One of my favorite examples is Dorothy. That's not her real name of course, but it will make sense in a moment. When Dorothy first came to my office, she was like most other mid-thirties, upper middle class housewives that find themselves in a therapist's office with no history of mood or anxiety disorders. Skeptical, yet concerned they're crazy. These are assumptions of course, but all I had in the brief moments of scanning her intake forms minutes before she stood nervously in my office doorway. Dorothy was beautifully over dressed for a therapy appointment. I'd make a point to tell her comfort is key. She appeared as the stereotype of a high school beauty queen turned soccer mom.
"So tell me what brings you here, Dorothy." The rote opening line in my daily work with new patients.
Dorothy smiled and stammered her words, uncomfortably shifting in the arm chair adjacent from mine. "Well... its a long strange story.

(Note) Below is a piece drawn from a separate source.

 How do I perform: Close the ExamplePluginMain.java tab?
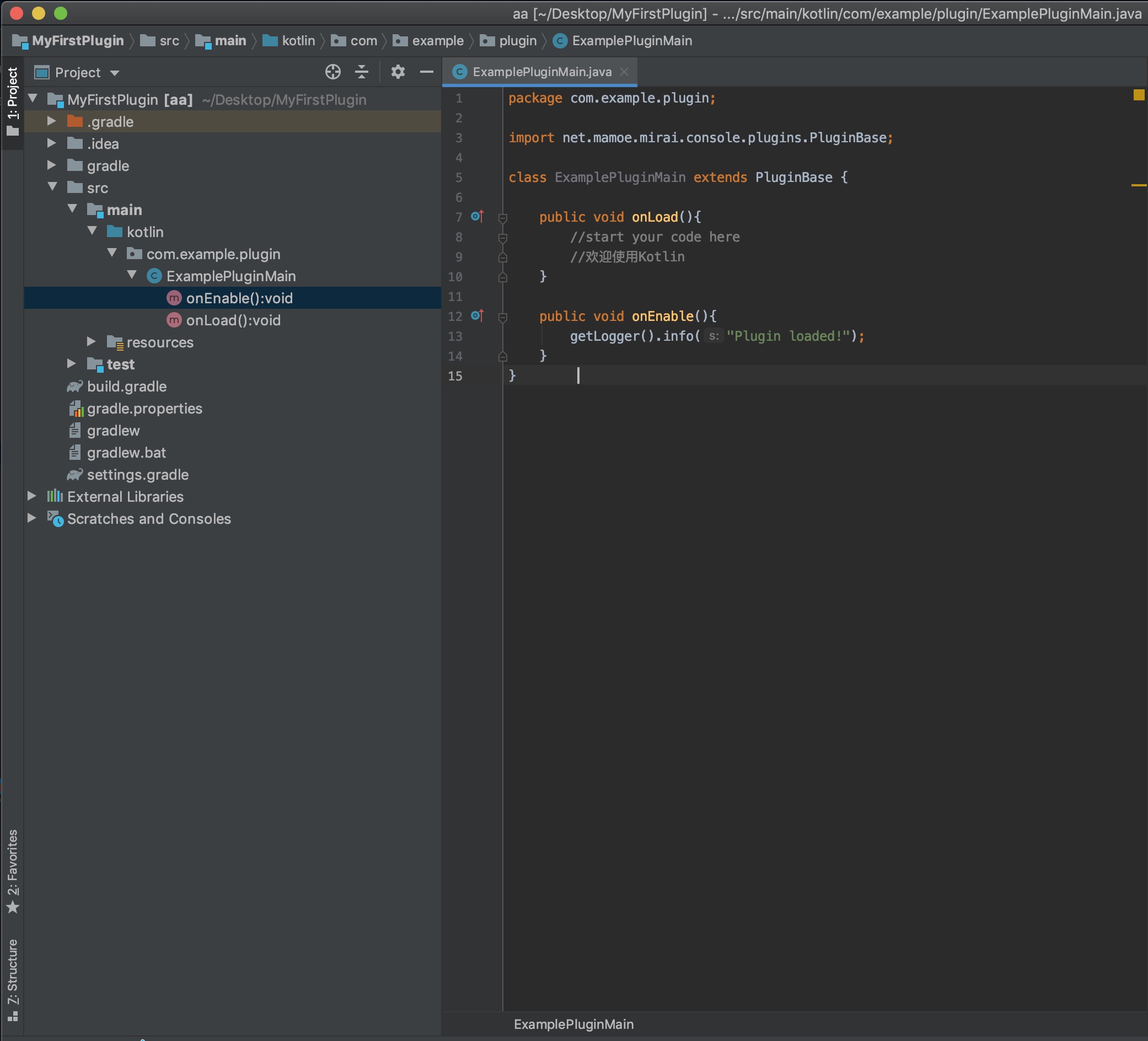click(624, 72)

It's just uncomfortable and so weird. I don't know."
I smiled and shuffled in my seat to match her behavior, the routine of building rapport. "Take all the time you need. It's safe here. Just between us, my license depends on it." We both forced a chuckle.

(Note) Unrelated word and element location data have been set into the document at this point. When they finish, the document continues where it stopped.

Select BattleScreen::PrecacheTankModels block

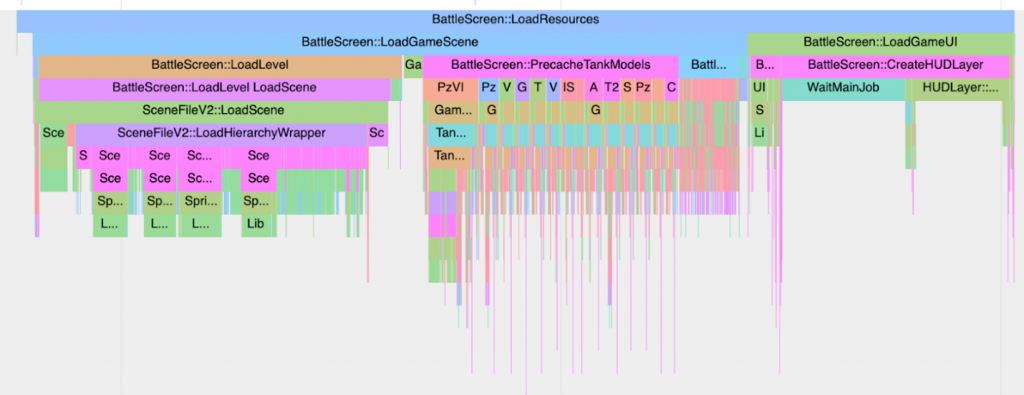[x=551, y=65]
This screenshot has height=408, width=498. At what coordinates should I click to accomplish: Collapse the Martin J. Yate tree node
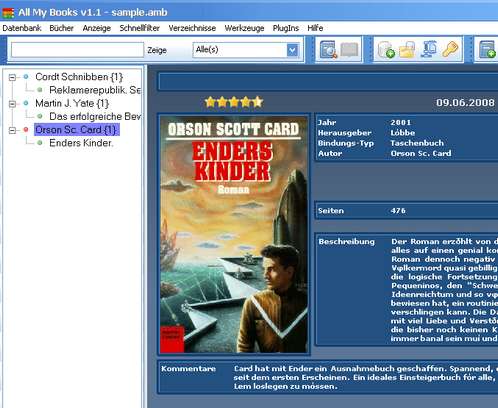pyautogui.click(x=12, y=104)
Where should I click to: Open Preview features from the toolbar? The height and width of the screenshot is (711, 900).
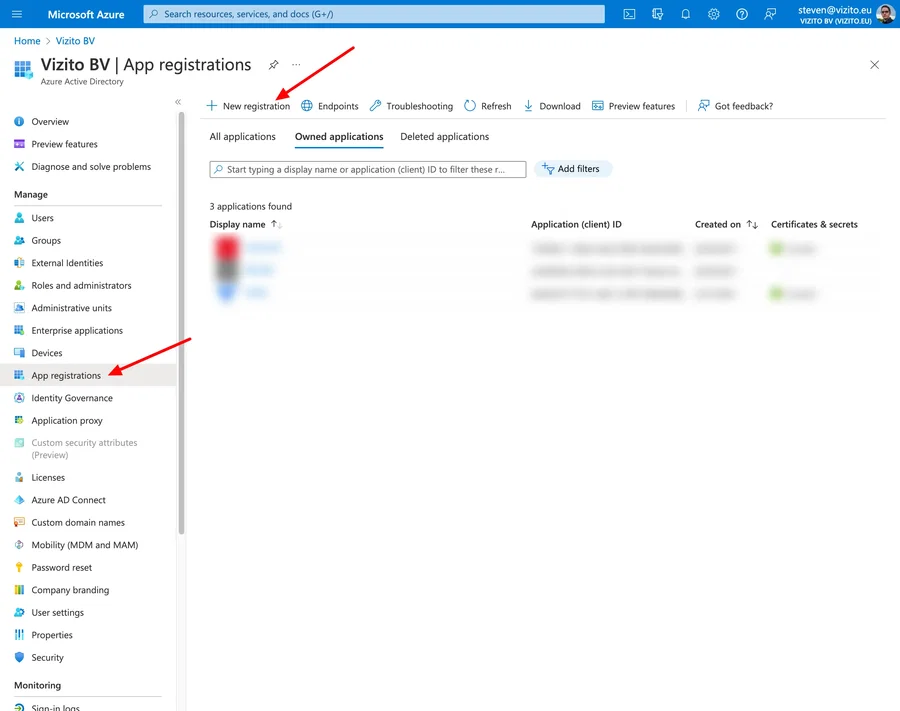click(633, 105)
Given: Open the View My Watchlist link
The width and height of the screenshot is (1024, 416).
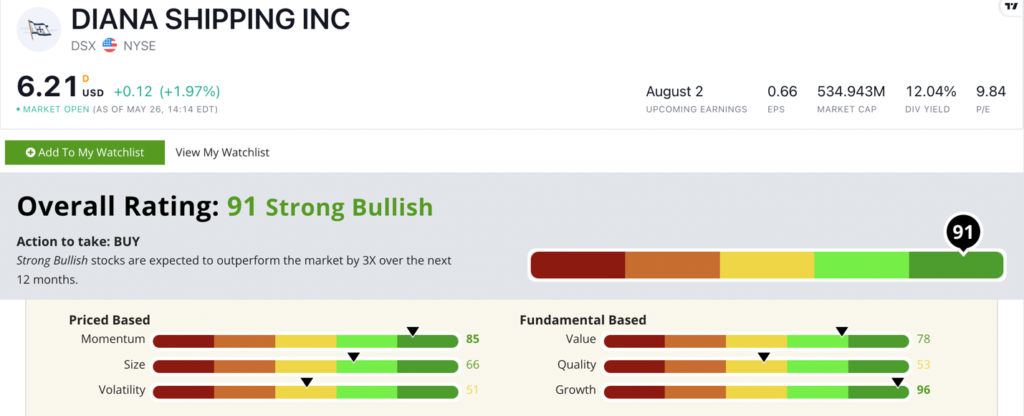Looking at the screenshot, I should pos(222,153).
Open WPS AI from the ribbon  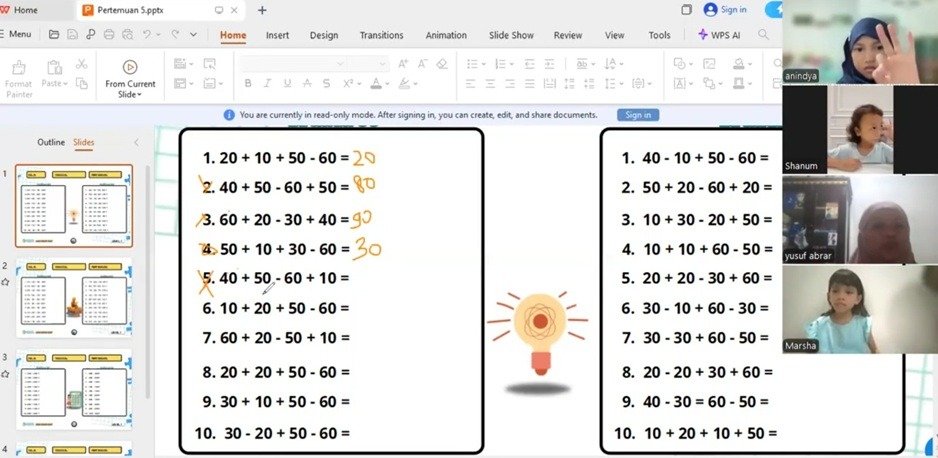[720, 35]
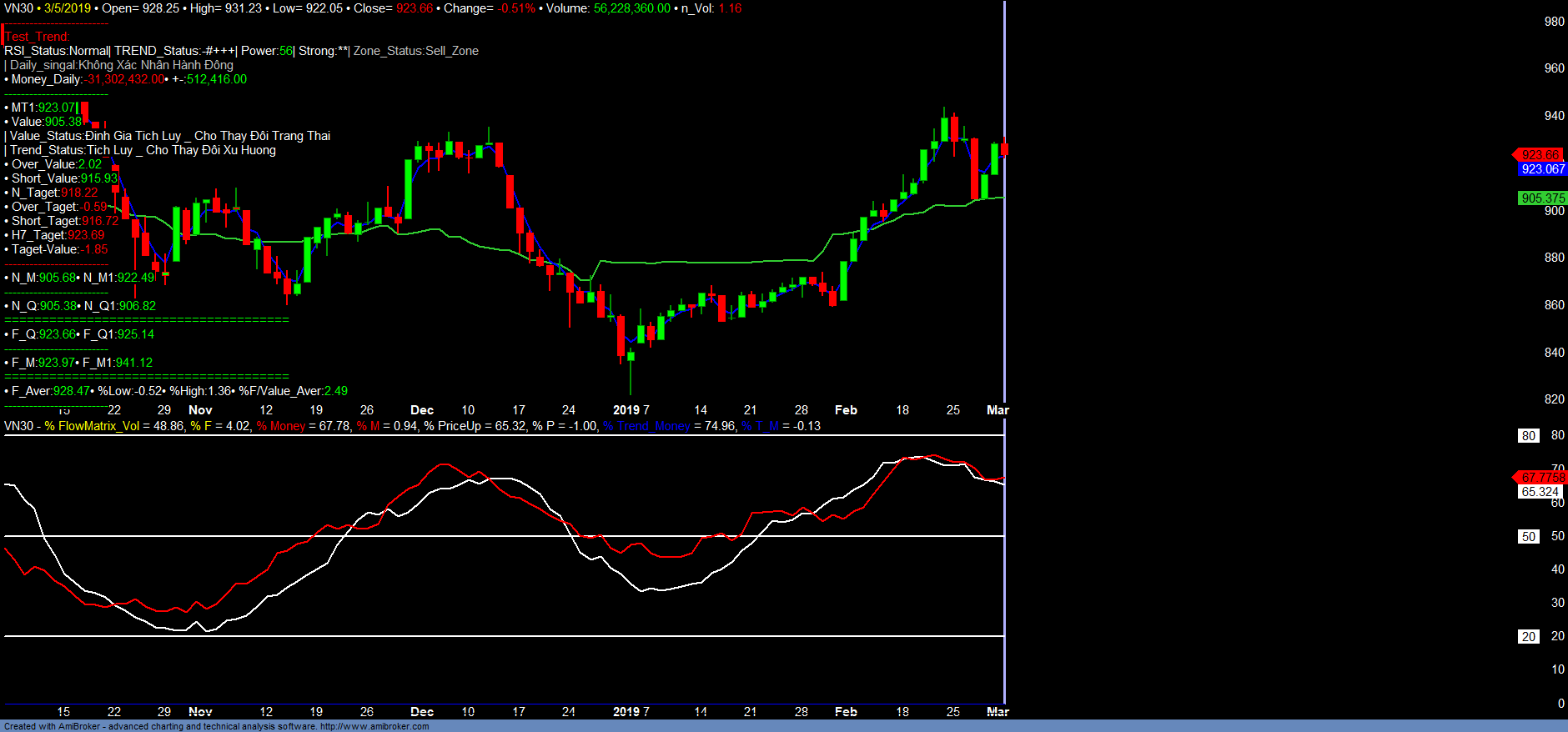Click the Volume value in the header
The height and width of the screenshot is (732, 1568).
tap(631, 8)
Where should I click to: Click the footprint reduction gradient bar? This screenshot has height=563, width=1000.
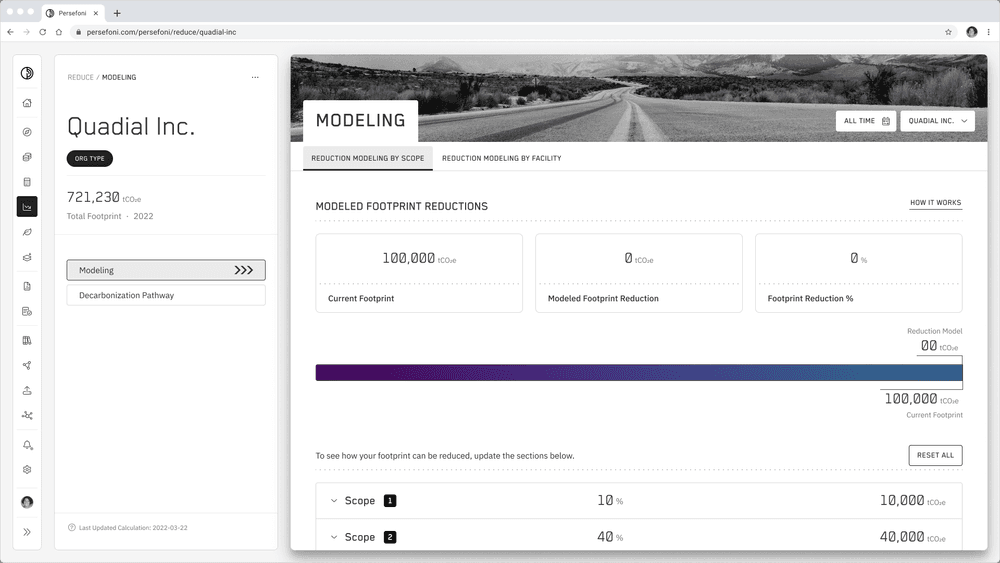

Silence. I let it go to the point of discomfort and continued to make eye contact for nearly a minute. It's her turn.
"Uhm. I'm having trouble with sex." I nodded and affirmed, still listening and waiting. "You see, I'm married and have been for a long time but... our sex life had stopped. I just couldn't get in the mood."

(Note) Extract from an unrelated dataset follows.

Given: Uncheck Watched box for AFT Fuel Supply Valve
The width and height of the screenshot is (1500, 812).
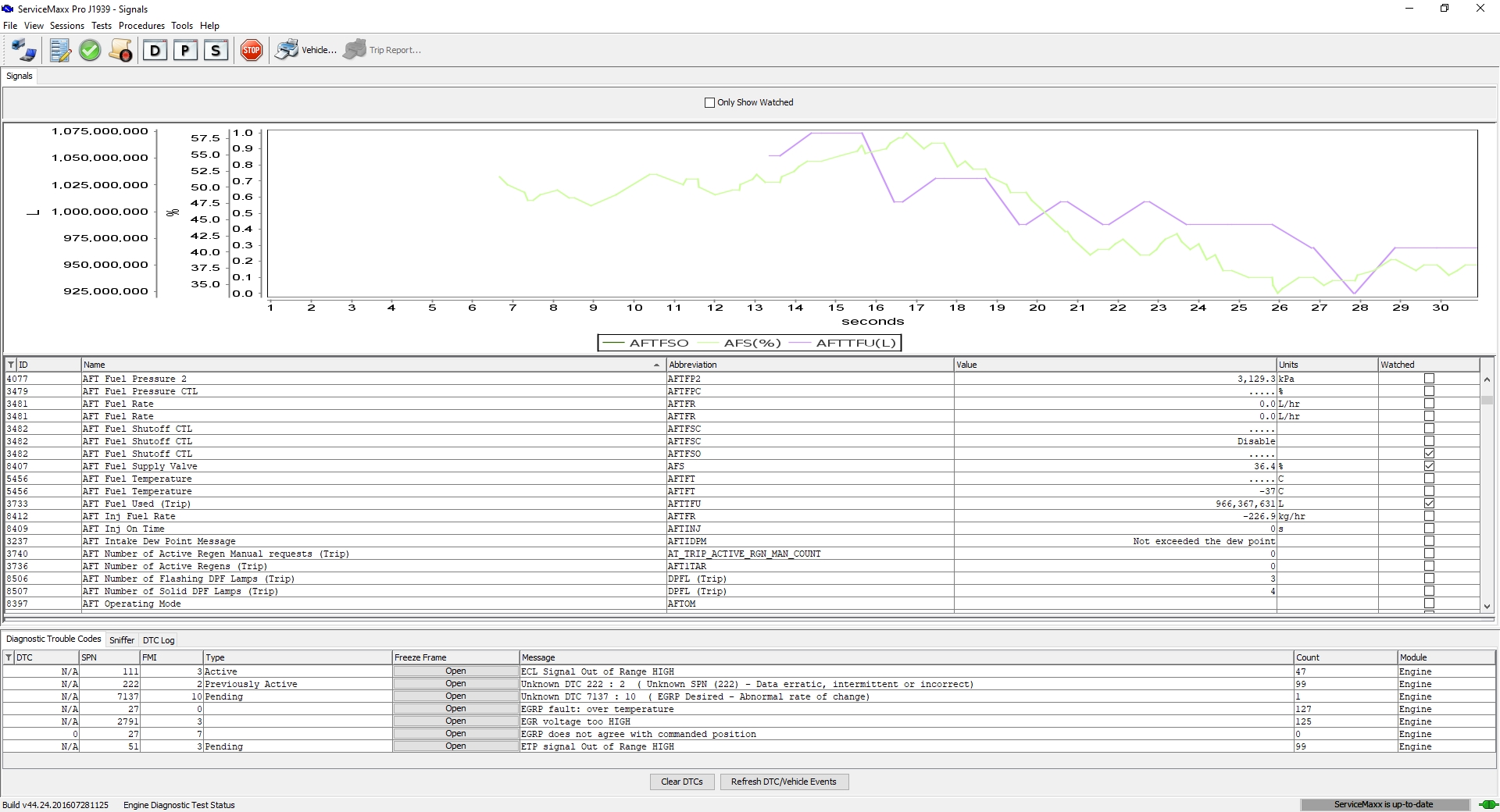Looking at the screenshot, I should click(x=1429, y=466).
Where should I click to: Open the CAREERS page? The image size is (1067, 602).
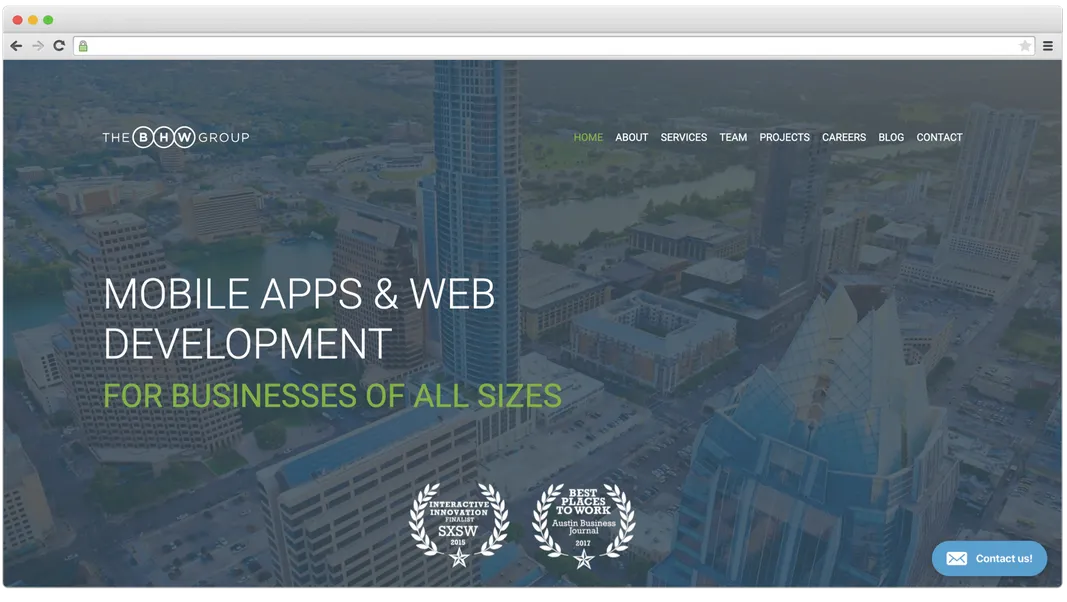coord(844,137)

"Couldn't? Past tense?" I replied.
Dorothy smiled and shuffled, I noted that this body language meant that she's got something uncomfortable yet important to say.
She gave another chuckle as her eyes wandered the room. "Yes, so it was really nonexistent and I just couldn't ever get in the mood, like at all. It was really bad and caused a lot of problems with my husband."
"So, what I'm hearing is that for a long period of time you wanted no sex at all to the point where it stopped. But it sounds like it's not like that right now?" Reframing... right out of the motivational interviewing text book. "So what changed?"
"Well, we found something by accident. It all happened on Halloween last year. We went to costume party. I dressed as Dorothy from the Wizard of Oz and my husband was the lion. So when we got home, I was extremely... horny... and we had really passionate sex, like really passionate and this was after a year of none at all."
"Well that's not odd at all. Role play is very common and stimulates sex lives really well. As a matter of fact, it's a recommended intervention pretty often. I've assigned it as homework more than I can count." I said with confidence, thinking this will be a breeze. The smile and shuffle followed and I knew I missed the mark.
"Right! I thought it got us back on track, but it didn't... at all. The next day and week we were right back where we were. We tried to figure it out. We tried to be detectives about it and I eventually put the costume back on and... we'll then I was..."
"Horny again?" Always use their words. Therapy 101.